The S3 VPC endpoint is what’s known as a gateway endpoint. It works by adding an entry to the route table of a subnet, forwarding S3 traffic to the S3 VPC endpoint. The other type of gateway endpoint is for DynamoDB.
The image below shows a route table which has the S3 endpoint included. We have a route for requests with a destination
s3.eu-west-1.amazonaws.com to target the VPC endpoint. Therefore any S3 requests will be routed through to S3.
Demo: setting up a public & private subnets and EC2 instances
In order to demonstrate an S3 VPC endpoint working, and solving the problem highlighted above, we’ll setup the following AWS resources:
- a public and private subnet
- an EC2 instance in both subnets. We need an EC2 instance in the public subnet so we can access the one in the private subnet i.e. we’re using it as a bastion.
- the EC2 instances will have an IAM role associated with them that allows S3 access
Then we’ll SSH into the EC2 instance on the private subnet and see that we can’t make an AWS Command Line Interface (CLI) S3 request.
Finally, we’ll add an S3 VPC endpoint then see that it does provides access to S3, as below:
A public and private subnet
A public subnet is simply a subnet that has a route to the internet, and a private subnet doesn’t.
We need a public subnet into which we’re going to deploy an EC2 instance. Below we can see this subnet has a route to an internet gateway.
And here’s the private subnet, without an route to an internet gateway.
AWS by default creates public subnets for you in your default VPC. If you don’t have a private subnet, you’ll need to add one to follow along with this example. To learn more, you can follow Step 3: Create Additional Subnets in this AWS tutorial.
Create a role for S3 access from EC2 instances
In order to call the S3 service, our EC2 instances will need to have an appropriate role configured. Let’s create that first, so go to Services > IAM > Roles, and select Create Role:
Select what service this role should apply to, by selecting AWS service and the EC2, then click Next:
Now we can select what permissions to provide the role. Search for s3, select AmazonS3FullAccess, then click Next.
Skip over the tags page by also clicking Next. Give the role a name such as s3FullAccess then click Create role.
Launching an EC2 instance into a public subnet
Go to Services > EC2 and click the Launch instance button. Select an Amazon Machine Image (AMI) to use, such as Amazon Linux 2 AMI (HVM), SSD Volume Type, then click Select.
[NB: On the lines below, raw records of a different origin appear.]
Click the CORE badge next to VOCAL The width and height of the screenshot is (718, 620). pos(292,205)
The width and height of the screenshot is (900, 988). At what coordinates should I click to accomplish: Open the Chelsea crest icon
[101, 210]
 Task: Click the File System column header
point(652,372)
Since we need very little compute power, choose t2.micro, then click Next:
Here we need to select the target VPC and subnet. We’ll be putting this EC2 instance into a public subnet, so select that from the drop down list. For the IAM role field, select the s3FullAccess role we created earlier. Click Next:
On the Add Storage page just click Next. Then on the Add Tags page we’ll add a Name tag with value public instance, and click Next:
On the Configure Security Group page accept the default which allows SSH access, select Review and Launch, then Launch. The popup that appears allows you to choose an existing key pair or create a new one. This key pair will be used for SSH access, so be sure to save the .pem file for later:
Your EC2 instance will be created in the background.
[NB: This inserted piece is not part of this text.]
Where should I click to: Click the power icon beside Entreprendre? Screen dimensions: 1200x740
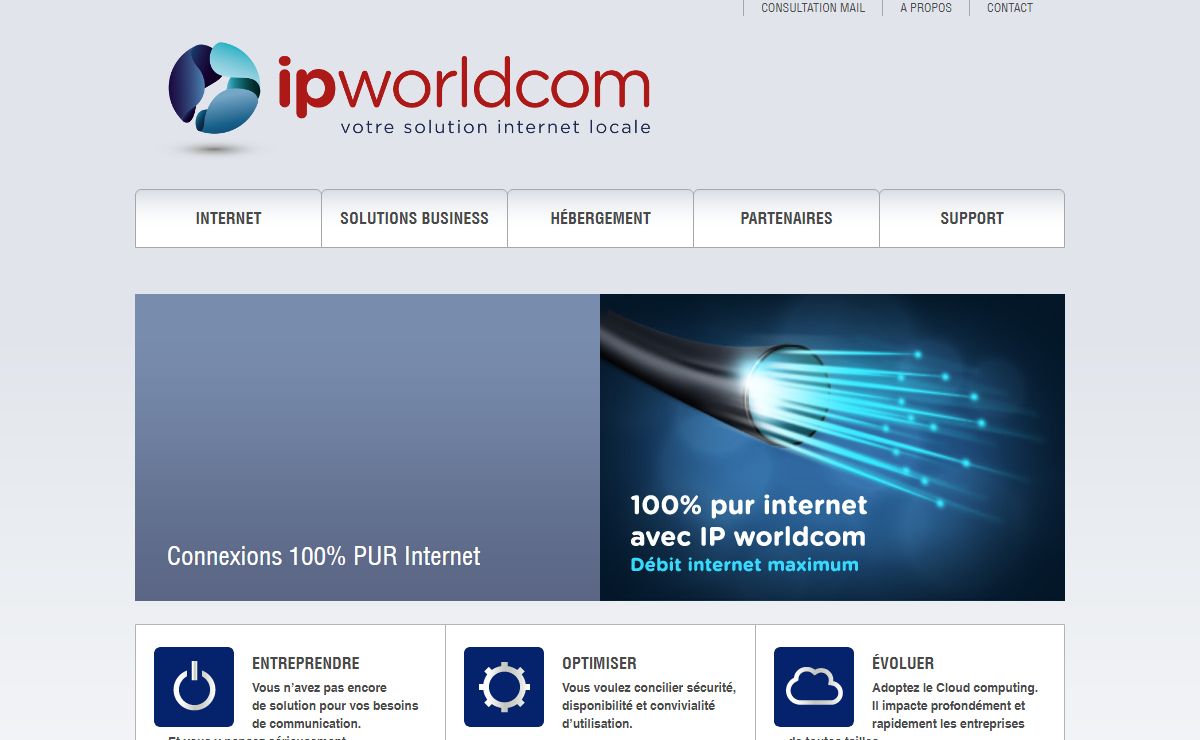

Launching an EC2 instance into a private subnet
Follow the same steps as in the Launching an EC2 instance into a public subnet section, but with two differences:
- On the Configure Instance Details page, select the private subnet in your VPC (as well as the s3FullAccess role)
- On the Add Tags page add the Name tag with value private instance
After they’ve loaded, on the Services > EC2 > Instances page you should now have the following two instances:
Note down the public IP address of your public instance, and the private IP address of your private instance. We’ll need these later for SSH access.
Demo: adding an S3 VPC endpoint
To first demonstrate the problem that the S3 VPC endpoint is going to solve, let’s SSH into our public instance, then our private instance, then try to do an S3 AWS CLI command.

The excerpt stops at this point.